Point charges + 4q, -q and +4q are kept on the X-axis at points x = 0, x = a and x = 2a respectively,Then What will happen?

  1. Only - q is in stable equilibrium
  2. None of the charges is in equilibrium
  3. All the charges are in unstable equilibrium
  4. All the charges are in stable equilibrium.

1 Answer
Feb 25, 2018

#3.#

Explanation:

Let's see what is the force acting on charge #-q#, it is #(-k 4q^2)/a^2# by both the #4q# charges but on opposite direction,so #-q# is at equilibrium.

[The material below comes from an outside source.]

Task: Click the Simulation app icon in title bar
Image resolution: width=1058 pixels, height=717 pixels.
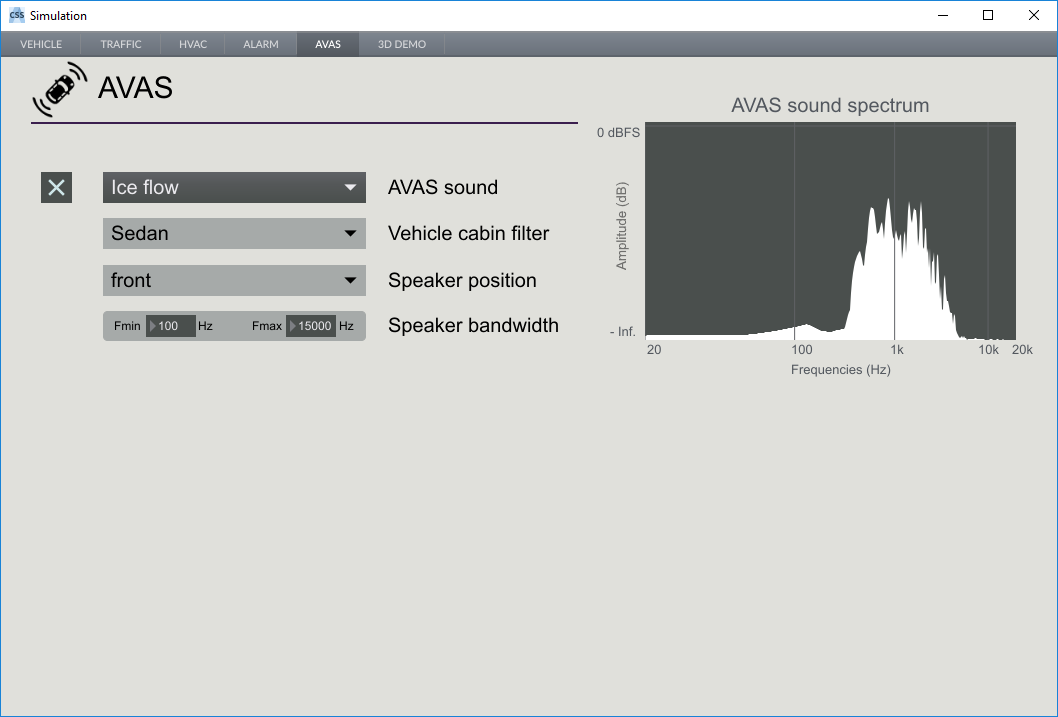Action: click(16, 15)
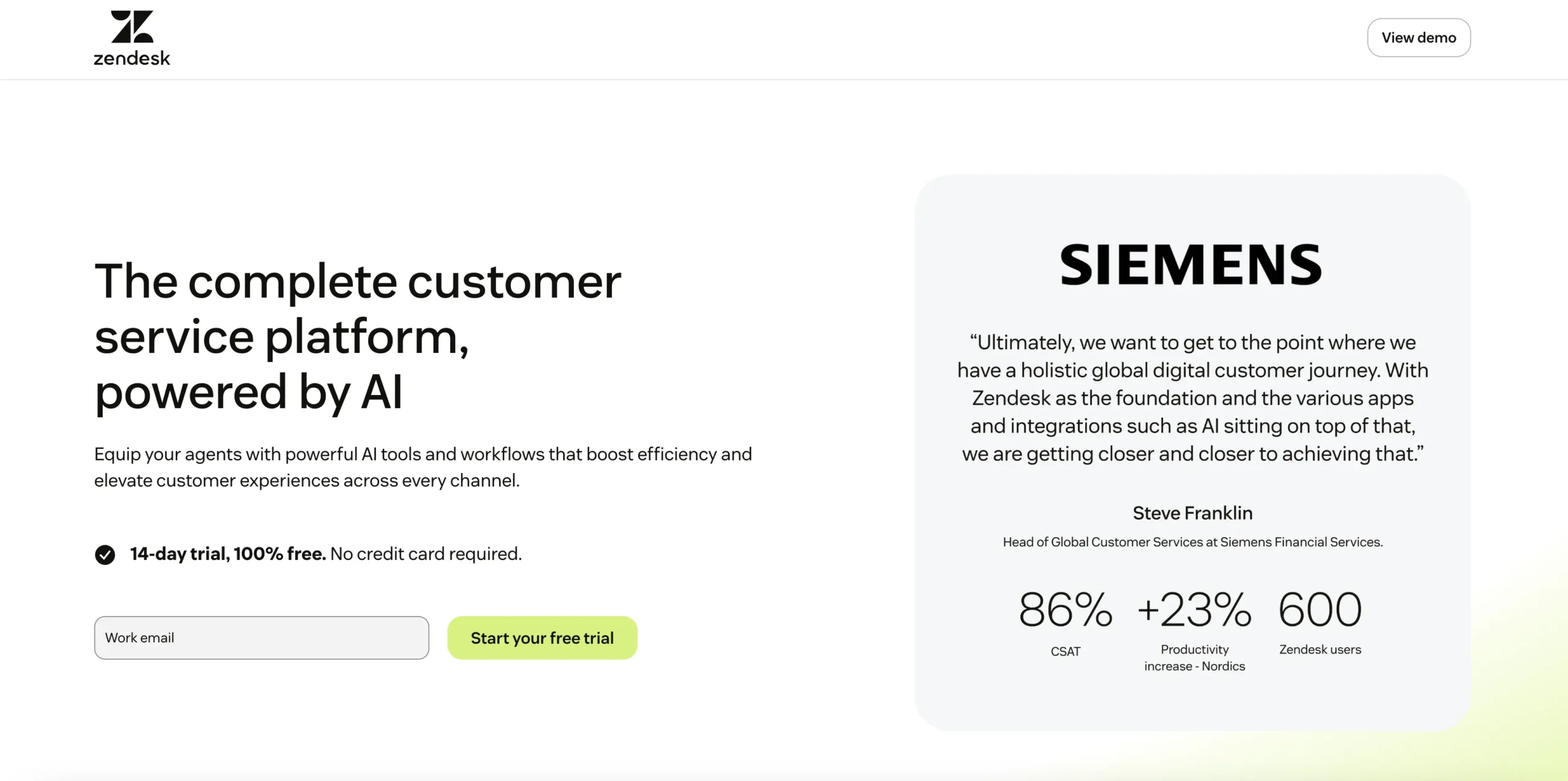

Again, on each of #=4q# charge,force acting is #+k (16q^2)/(2a)^2 - k((4q^2)/a^2)=k(4q^2)/a^2 - k(4q^2)/a^2=0#

So,they are at equlibrium as well,

Now,if we move charge #-q# a bit to either side,due to decreased distance,the side on to which we pushed,the force acting on that direction will increase (as #F prop 1/r^2#),so the charge #-q# will start moving towards that charge as on moving further towards it,the force will increase,so #-q# is in unstable equilibrium.

Now,doing the same thing, for #4q#,we can clearly call it is as well in unstable equilibrium,as the magnitude of the two other charges are different,it was made stable by balancing the charge inequality with similar inequality of distance between them.